• [Input data]
▼

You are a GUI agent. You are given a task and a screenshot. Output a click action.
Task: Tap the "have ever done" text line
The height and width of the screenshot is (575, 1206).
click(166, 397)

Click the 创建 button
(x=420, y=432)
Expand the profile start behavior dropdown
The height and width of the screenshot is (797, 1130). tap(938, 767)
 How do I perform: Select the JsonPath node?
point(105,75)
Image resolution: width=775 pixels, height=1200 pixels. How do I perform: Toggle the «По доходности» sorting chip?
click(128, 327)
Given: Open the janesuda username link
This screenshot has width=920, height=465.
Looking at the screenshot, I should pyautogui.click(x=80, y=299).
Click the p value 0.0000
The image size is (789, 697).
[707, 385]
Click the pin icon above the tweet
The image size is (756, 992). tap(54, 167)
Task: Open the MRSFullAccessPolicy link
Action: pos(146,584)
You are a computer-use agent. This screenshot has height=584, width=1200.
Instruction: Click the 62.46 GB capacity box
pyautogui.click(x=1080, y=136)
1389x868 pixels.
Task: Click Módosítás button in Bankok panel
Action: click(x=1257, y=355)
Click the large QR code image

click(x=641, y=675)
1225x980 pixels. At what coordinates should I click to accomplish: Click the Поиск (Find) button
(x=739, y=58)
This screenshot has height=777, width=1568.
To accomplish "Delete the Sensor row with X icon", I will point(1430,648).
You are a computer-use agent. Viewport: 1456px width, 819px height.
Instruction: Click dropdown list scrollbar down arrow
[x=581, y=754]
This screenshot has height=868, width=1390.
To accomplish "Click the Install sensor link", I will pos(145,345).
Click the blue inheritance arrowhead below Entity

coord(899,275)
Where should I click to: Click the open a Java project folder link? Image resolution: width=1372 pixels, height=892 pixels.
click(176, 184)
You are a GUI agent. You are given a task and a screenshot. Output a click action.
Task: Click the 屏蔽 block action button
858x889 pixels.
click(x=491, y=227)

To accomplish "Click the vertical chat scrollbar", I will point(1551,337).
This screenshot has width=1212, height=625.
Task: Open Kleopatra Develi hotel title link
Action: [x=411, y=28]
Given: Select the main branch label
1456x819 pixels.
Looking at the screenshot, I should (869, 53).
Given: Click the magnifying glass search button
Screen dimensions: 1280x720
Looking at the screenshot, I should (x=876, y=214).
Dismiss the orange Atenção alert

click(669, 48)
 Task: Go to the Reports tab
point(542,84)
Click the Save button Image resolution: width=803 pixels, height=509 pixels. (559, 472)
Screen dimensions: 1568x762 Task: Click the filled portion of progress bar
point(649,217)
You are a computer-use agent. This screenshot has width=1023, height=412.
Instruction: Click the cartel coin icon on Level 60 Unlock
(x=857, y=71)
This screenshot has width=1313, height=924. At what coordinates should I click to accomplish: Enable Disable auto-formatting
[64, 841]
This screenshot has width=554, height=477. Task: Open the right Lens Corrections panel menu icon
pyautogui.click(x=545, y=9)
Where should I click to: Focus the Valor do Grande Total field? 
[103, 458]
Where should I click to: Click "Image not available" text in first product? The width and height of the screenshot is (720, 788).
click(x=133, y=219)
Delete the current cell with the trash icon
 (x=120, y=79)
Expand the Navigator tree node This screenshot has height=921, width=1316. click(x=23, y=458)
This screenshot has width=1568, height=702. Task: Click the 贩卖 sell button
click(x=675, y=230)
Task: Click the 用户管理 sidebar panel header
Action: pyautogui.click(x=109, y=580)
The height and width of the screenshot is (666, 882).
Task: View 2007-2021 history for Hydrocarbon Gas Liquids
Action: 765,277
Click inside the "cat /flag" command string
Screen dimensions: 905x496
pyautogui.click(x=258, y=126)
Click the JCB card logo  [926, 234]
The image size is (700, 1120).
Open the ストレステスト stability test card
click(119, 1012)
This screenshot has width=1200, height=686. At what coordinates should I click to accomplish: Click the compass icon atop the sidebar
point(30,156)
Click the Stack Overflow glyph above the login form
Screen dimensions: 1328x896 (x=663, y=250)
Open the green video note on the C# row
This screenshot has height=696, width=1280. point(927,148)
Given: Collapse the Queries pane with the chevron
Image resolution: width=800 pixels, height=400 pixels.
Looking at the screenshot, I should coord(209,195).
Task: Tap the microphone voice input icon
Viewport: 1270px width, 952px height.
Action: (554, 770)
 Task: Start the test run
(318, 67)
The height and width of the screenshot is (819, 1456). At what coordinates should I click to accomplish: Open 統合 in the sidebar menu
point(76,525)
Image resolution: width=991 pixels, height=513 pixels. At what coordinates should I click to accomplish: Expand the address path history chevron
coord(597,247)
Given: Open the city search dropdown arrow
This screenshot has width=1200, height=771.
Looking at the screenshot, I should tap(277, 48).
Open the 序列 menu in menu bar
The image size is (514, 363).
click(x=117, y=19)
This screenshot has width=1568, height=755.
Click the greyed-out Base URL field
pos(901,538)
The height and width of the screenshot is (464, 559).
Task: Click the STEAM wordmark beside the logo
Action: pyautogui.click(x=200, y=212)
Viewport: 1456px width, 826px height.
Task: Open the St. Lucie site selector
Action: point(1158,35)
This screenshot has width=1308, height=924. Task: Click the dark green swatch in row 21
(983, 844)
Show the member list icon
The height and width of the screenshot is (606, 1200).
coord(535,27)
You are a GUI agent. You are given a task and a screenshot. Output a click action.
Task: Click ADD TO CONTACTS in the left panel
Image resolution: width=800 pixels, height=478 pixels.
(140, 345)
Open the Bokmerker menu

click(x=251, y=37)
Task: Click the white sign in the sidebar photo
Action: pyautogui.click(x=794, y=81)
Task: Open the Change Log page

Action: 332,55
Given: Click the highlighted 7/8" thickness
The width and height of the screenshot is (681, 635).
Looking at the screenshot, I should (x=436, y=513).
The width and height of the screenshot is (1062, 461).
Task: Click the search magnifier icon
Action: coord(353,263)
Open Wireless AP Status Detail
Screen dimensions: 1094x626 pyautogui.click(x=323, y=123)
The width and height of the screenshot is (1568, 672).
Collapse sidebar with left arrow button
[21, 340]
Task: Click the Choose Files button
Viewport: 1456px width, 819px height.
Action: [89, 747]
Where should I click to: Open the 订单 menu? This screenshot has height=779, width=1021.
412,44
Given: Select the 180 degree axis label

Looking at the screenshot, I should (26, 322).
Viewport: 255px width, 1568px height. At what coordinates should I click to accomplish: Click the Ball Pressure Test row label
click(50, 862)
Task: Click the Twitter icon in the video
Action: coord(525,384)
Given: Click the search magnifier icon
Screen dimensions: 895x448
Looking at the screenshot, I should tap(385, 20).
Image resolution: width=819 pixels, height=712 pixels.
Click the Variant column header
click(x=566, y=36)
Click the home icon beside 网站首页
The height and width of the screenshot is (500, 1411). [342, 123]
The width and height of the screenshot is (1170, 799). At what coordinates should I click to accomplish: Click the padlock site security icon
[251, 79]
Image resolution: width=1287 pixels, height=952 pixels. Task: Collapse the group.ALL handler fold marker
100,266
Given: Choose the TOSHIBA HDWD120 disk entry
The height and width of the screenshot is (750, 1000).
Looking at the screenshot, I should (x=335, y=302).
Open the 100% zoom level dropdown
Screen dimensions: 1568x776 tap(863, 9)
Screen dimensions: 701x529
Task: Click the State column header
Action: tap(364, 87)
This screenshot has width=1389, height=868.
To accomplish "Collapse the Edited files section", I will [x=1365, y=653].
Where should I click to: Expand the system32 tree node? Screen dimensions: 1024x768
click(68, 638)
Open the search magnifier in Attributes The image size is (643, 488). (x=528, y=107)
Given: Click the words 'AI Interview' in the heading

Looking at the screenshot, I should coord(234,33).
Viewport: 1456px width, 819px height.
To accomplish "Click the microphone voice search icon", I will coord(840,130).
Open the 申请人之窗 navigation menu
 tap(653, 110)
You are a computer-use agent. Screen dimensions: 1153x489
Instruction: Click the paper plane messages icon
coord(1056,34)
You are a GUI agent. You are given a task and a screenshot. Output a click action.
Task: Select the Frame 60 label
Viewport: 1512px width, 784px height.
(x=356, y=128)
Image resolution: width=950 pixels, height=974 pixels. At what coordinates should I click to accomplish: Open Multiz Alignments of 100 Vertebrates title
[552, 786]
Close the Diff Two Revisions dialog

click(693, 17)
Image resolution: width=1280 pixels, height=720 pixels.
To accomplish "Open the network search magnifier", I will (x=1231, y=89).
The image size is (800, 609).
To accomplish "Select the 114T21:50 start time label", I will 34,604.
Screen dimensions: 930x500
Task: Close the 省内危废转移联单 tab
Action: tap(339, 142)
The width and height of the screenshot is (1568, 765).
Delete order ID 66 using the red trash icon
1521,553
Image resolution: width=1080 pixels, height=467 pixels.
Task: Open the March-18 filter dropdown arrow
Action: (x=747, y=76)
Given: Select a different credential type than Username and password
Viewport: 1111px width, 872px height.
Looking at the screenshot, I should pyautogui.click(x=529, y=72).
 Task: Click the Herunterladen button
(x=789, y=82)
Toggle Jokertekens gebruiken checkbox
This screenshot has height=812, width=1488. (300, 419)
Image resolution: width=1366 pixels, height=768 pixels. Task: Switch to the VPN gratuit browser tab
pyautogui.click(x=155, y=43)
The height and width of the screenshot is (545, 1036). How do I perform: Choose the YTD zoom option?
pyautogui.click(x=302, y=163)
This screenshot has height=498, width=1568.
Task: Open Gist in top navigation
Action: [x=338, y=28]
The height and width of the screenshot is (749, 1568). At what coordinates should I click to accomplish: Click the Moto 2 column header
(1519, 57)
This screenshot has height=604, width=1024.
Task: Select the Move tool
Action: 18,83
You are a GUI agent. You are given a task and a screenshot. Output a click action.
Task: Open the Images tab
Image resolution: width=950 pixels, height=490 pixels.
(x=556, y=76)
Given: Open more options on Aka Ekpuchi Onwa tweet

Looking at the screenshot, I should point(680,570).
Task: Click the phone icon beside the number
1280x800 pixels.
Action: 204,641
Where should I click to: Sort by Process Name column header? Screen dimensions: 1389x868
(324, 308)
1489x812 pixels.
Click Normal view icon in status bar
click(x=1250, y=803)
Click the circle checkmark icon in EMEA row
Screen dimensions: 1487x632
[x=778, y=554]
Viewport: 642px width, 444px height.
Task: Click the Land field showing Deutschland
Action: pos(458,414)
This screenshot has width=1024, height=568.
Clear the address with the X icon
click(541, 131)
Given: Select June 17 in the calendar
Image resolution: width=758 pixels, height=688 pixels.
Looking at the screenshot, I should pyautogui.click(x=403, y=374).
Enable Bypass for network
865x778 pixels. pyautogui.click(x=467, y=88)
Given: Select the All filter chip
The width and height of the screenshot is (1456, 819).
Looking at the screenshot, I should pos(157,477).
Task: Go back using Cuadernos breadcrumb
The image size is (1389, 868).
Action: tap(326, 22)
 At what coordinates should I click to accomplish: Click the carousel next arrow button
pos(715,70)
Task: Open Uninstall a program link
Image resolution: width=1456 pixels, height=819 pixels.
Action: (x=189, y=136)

▲

Gather every line above that contains the word "list", and copy each one in full.

Instruction: Click dropdown list scrollbar down arrow
Show the member list icon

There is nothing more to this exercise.